*REQUIRED ACTION A*.
Return the passage of the swimmer's itch page starting at "This condition is more" and ending at "itching is severe.", copied word for word.
*REQUIRED ACTION B*.
Condense the paragraph of the swimmer's itch page that begins "This condition is caused by a microscopic parasite" into two shorter sentences that keep its main facts.

*PAGE EXTRACT*.

----------------------------------------

Swimmer’s Itch

What is Swimmer’s Itch

Swimmer’s itch is an itchy rash that can happen after swimming or wading in water. It is also called cercarial dermatitis. This condition happens most often in freshwater, but it may also occur in salt water.

It cannot be spread from person to person (is not contagious). The rash usually lasts for about one week.

What are the causes?

This condition is caused by a microscopic parasite. This parasite normally infects animals that live by the water, such as ducks or geese. The eggs of the parasite get into the water from stool (feces) of the infected animal. If a human makes contact with the parasite in the water, it causes swimmer’s itch, which is an allergic reaction to the parasite.

What increases the risk?

This condition is more likely to develop in:

  • Warmer weather.
  • People who wade or swim in shallow water.

What are the signs or symptoms?

Symptoms of this condition include:

  • Itching, tingling, or a burning feeling shortly after coming out of the water. Sometimes, the itching is severe.
  • Red bumps. These occur most often on skin that is not covered by a bathing suit. The bumps can form small blisters.

How is this diagnosed?

This condition is diagnosed with a medical history and physical exam.

How is this treated?

Treatment for this condition includes home care. Treatment may also include medicines, such as:

  • Antihistamines. These may be applied as creams or taken orally.
  • Steroid creams.

----------------------------------------

*INPUT DATA*.

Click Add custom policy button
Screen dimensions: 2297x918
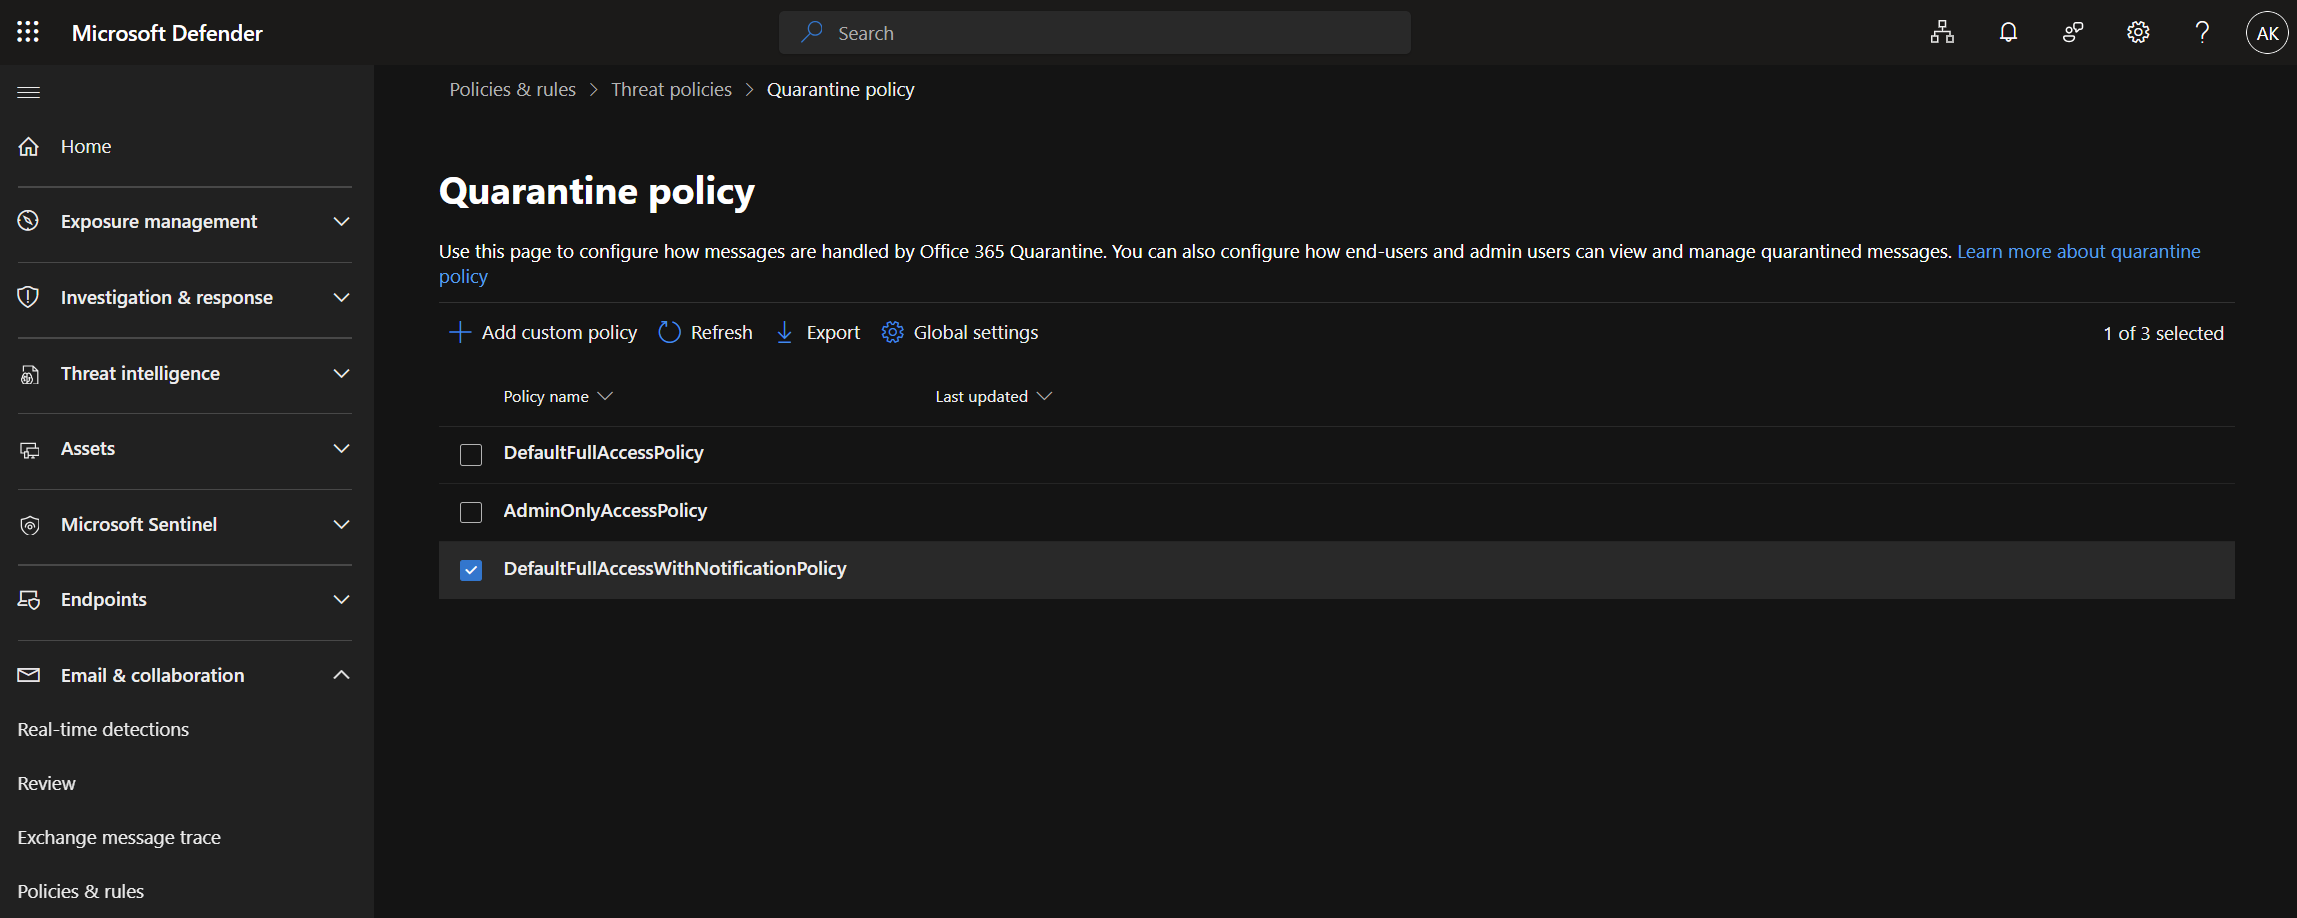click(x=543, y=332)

----------------------------------------

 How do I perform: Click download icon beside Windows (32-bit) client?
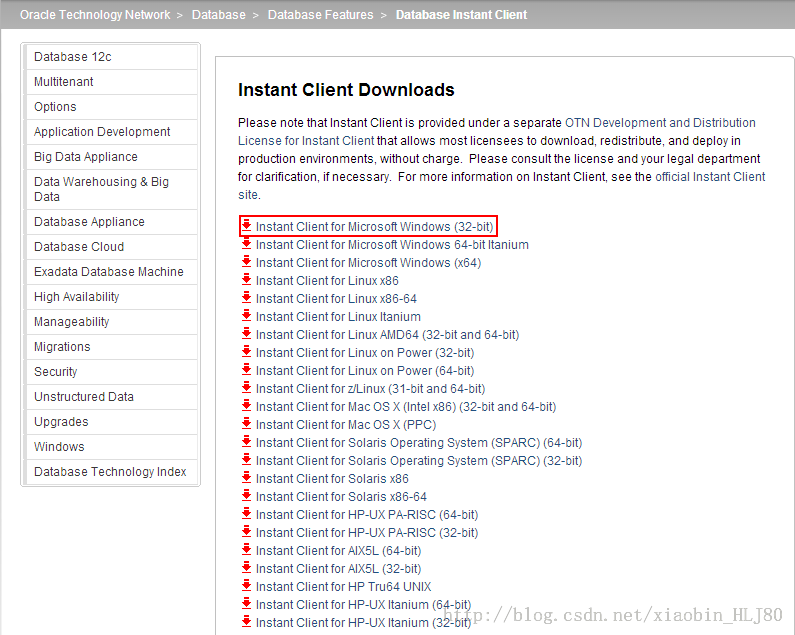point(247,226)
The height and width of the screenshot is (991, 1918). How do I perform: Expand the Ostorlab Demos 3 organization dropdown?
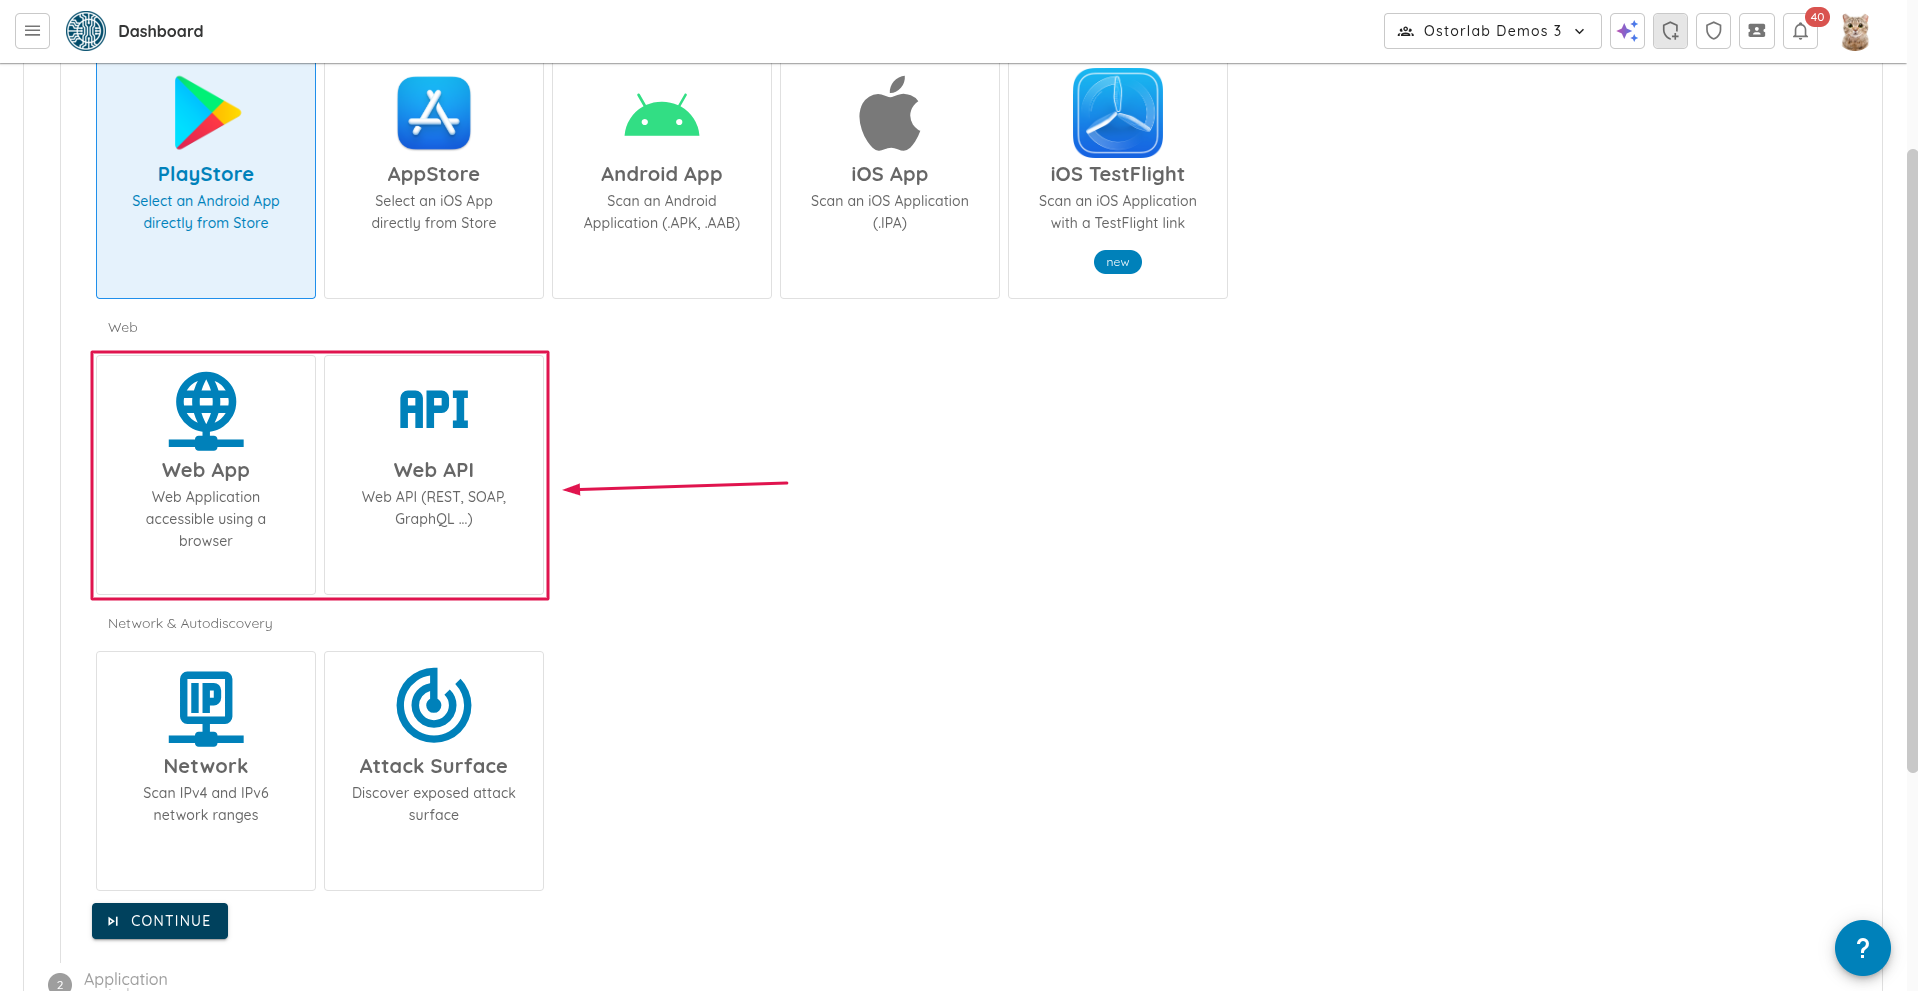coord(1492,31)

----------------------------------------

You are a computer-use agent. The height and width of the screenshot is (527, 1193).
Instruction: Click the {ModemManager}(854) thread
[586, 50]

----------------------------------------

*EXERCISE RESULT A*.
This condition is more likely to develop in:

  • Warmer weather.
  • People who wade or swim in shallow water.

What are the signs or symptoms?

Symptoms of this condition include:

  • Itching, tingling, or a burning feeling shortly after coming out of the water. Sometimes, the itching is severe.

*EXERCISE RESULT B*.
Swimmer's itch is an allergic reaction to a microscopic parasite that normally infects animals living by the water, such as ducks or geese. The parasite's eggs reach the water in the stool of infected animals, and a person who contacts the parasite there develops the condition.